* EXERCISE TASK 1 *
Transcribe the passage of the interview on plastics recycling below, starting at "Club FESPA spoke" and ending at "takeback scheme, ReVink?".
* EXERCISE TASK 2 *
Continue the interview below on recycling in plastics and signage from its final sentence onward.

* TEXT TO READ *
***
Closing the loop: recycling in plastics and signage
Plastics distributor Vink brings circular economy principles to its takeback scheme for plastic signage to significantly reduce its carbon emissions.
Club FESPA spoke to Gerry van Alst, Business Unit Manager, Signs and Graphics, and Bas Gepkens, Project Manager for Innovation and Development, at plastics distributor Vink in the Netherlands.
What are the seeds of your recycling takeback scheme, ReVink?
Today, sustainability is almost as important as price quality, availability of materials and delivery times. In five years, it will be a crucial differentiator. As a global market leader, we always knew we had to lead the way in sustainability. If you look at different organisations, each has different impacts. So a company that builds social housing, for example, will have a social impact. Vink’s greatest impact will always be ecological.
When we looked at our CO2 emissions, we saw that usage of materials was our greatest emissions contributor. We analysed different types of material and what the CO2 emission would be if we recycled the material. And we saw that we could achieve a reduction of up to 90% when achieving a closed-loop process throughout the supply chain.
We started our recycling programme because we were dissatisfied with the methods of most of the generic European recycling organisations. The majority of these business models is straightforward: they take back goods from processors, regrind to make them easy to transport, and then export them to Asia, where people pay a lot of money for these materials. But once it gets to Asia, you never see those raw materials again: most of the time they end up in inferior products, such as traffic signs. Moreover, polymers are often mixed in different products, making it almost impossible to achieve circularity.
***
* RAW DATA *
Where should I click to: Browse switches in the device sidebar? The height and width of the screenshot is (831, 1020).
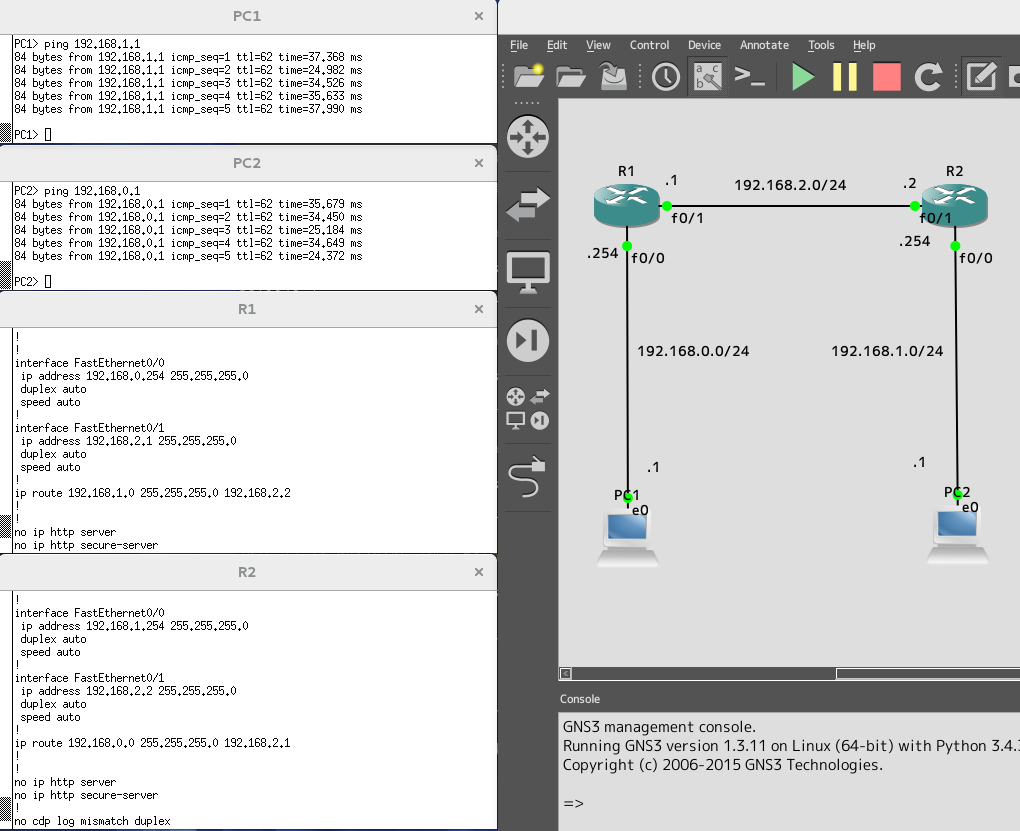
***
* EXERCISE RESPONSE 1 *
Club FESPA spoke to Gerry van Alst, Business Unit Manager, Signs and Graphics, and Bas Gepkens, Project Manager for Innovation and Development, at plastics distributor Vink in the Netherlands.
What are the seeds of your recycling takeback scheme, ReVink?

* EXERCISE RESPONSE 2 *
Vink’s unique position is our direct connection with our customers, the producers of semi-finished plastics. So theoretically, we can close the loop. We started taking back materials from our customers and found a way to reprocess it into a raw material. We can then maintain the material’s value and properties by separating out the different plastics to make fully recycled sheets of plastic, which will have the same material properties as virgin products. This way, our customers can (partly) become their own raw material supplier.
Does this process work for all plastics? How often can plastics be recycled?
Yes, this process works for the majority of plastics. The amount of times a plastic can be recycled varies. Several polymers can be mechanically recycled up to 15 or 20 times without losing their material properties. And there are some polymers that can be used recycled three or four times before they begin to significantly degrade. It depends on the type of polymer and on the method of recycling.
On one hand you have mechanical recycling, where you take back material, regrind it to make it small again, melt it again into granules, and then re-melt it into a plastic sheet.
On the other hand, we can recycle chemically. The biggest upside of chemical recycling is that you can recycle polymers indefinitely. For example, you can see the chemical structure of PMMA [poly(methyl methacrylate)] as a chain. In the polymerisation process we pull this chain apart to get down to the building blocks of a polymer. Then we sell these building blocks back to our suppliers, who make a chain of it again.
Bas Gepkens (left) and Gerry Van Alst
Chemical recycling is a process that is still being refined. Several companies are very advanced in developing a new way of depolymerising, with a vast reduction in energy and chemical usage.
The most important factor is collaboration with our customers and suppliers. Working with them is the most essential step in developing circular processes.
What are the logistics of dealing with huge amounts of polymers coming back to you?
In Holland, we have around 20 lorries driving to our customers every day. We supply customers with pallet boxes – more than 1000 boxes across the Netherlands alone. We try to combine delivering and picking up waste material with standard ordering to make it as efficient as possible. Three truckloads of material go back to our suppliers every week.
We’re also discussing applying these concepts in nearby countries, such as Belgium, Germany, Denmark and Scandinavia.
What if the substrate has been sprayed with an ink that's not particularly environmentally friendly? Does that have an impact on the recycling process?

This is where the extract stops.